Lore: War of the Burning Hills

 War of the Burning Hills

From the year 844 to 855, S.R., a grinding war was fought between the dwarven Clan Hill-Breaker and the largely human Kingdom of Periandor.

This followed an earlier episode during the 820s, during which Periandor and Clan Hill-Breaker both lay claim to the northern Dimweald, escalating briefly to open conflict. That nascent war was halted abruptly, however, when the Thulgrähbar flooded the dwarven Deepings, and their abominable allies rose from the sea to harass the surface world. This struggle would later become known as The Silent Tide. Its advent forced the Perianders and Hill-breakers, for the time being, to set aside their territorial disputes and defend themselves from the greater threat.

In the early 840s, however, a new Thane came to rule the Hill-Breaker dwarves, and for reasons that remain unclear he descended quickly into xenophobia, paranoia, and madness.
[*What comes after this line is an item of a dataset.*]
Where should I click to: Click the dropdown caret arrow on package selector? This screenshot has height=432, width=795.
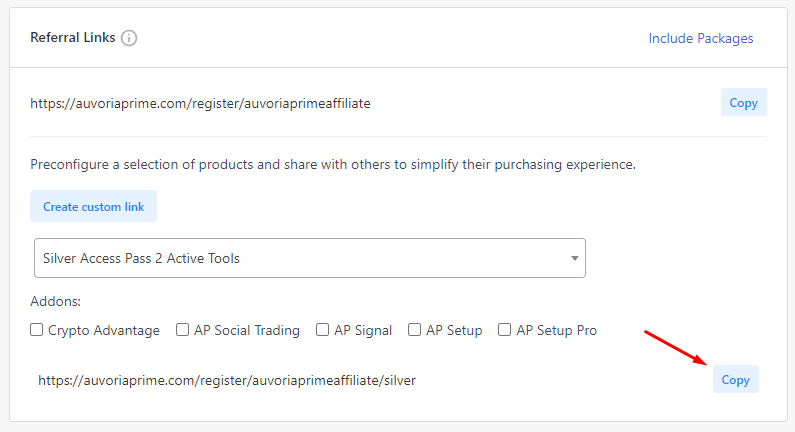click(574, 259)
The Thane suddenly closed his borders with Periandor, effectively cutting the human kingdom off from the most well-trod routes to their farther flung trading partners.

The Thane, Hargreld Hill-Breaker, was soon assassinated by parties unknown. His heir, Guddren, blamed Periandor for the murder, and he set into motion an invasion that very nearly succeeded. His armies ambushed the host of the human King Andro IV and gained a decisive victory, killing Andro's heirs and driving the king back to his citadel at Angarom.
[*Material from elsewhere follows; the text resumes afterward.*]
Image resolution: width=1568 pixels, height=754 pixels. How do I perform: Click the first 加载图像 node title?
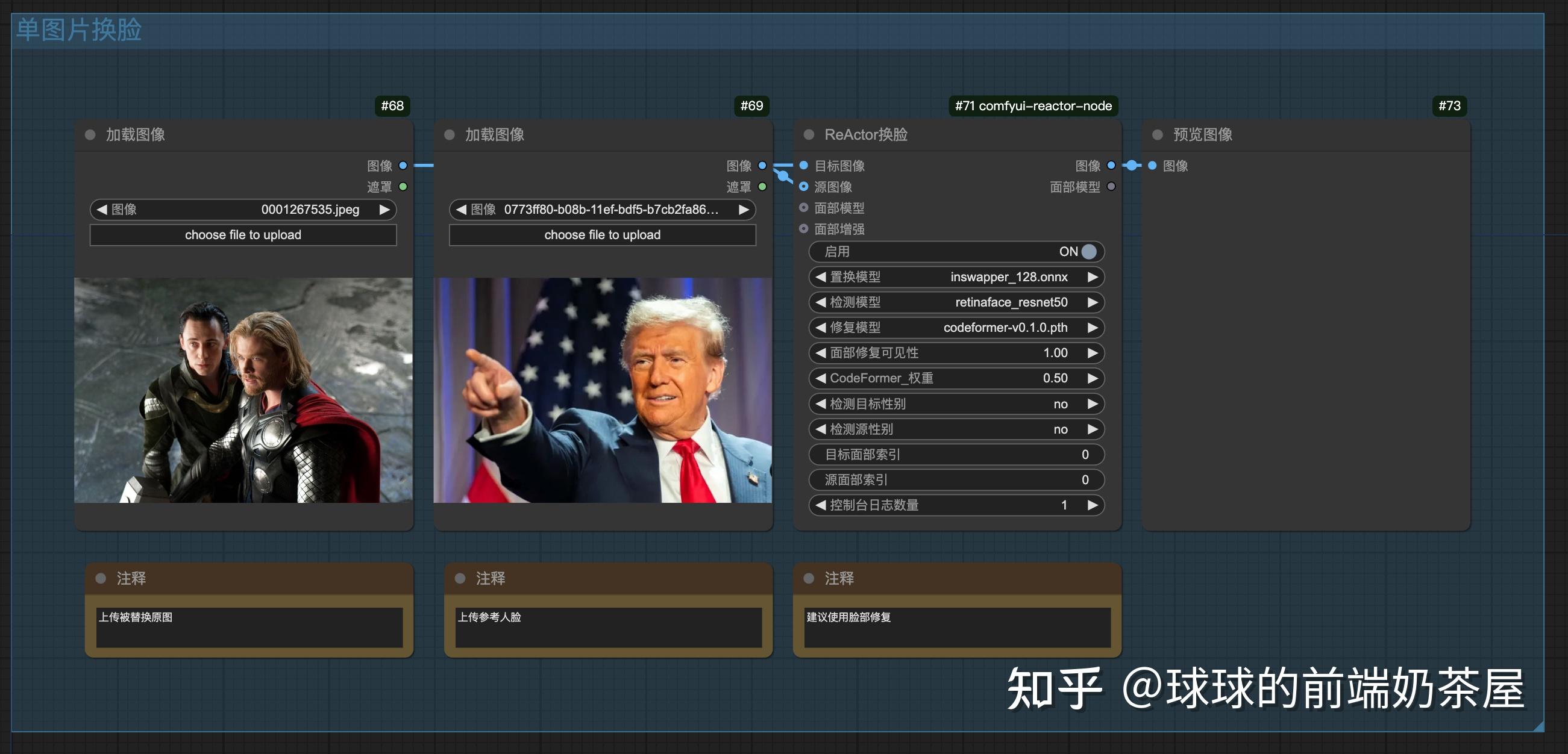[x=135, y=134]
All would have been lost, then, if not for the arrival of the king's Vassals from the Dragon Roost and Brimstock. Enraged, Andro pushed back into dwarven territory.

Ever proud and stubborn, although the odds had tipped overwhelmingly against him, Thane Guddren refused to yield. What followed was a brutal war of scorched earth. The human armies, backed by Andro's undead servants and the wrath of Lady Ysandir's dragonfire, one by one lay waste to the settlements of the Broken Hills. Late in 854, they finally surrounded the capital at Immerdwelm.

Unprepared for a long siege through the winter, and unable to storm Immerdwelm by force, King Andro commanded tunnels to be dug from the ocean to the undercity. He ordered it flooded, as so many dwarven and gnomish cities had been during the horrors of the Silent Tide.

This brought an end to the war, as well as to Clan Hill-Breaker. King Andro awarded the conquered territories to his favored cousins, forming new duchies around the cities of Immerdwelm and Beron's Crossing. He took for himself, as a royal fief, the Hill-Breaker's northmost lands, which he renamed The New Heath. Fearing retribution from the bordering dwarven clans, he built there an overawing fastness, the Vale Gate.

The victory, however, was as hollow as it had been brutal. Andro was old then, and his heirs had been slain. Rather than risk a war of succession, Andro IV found some unnatural means to prolong his life, and he still rules today from his seat at Angarom.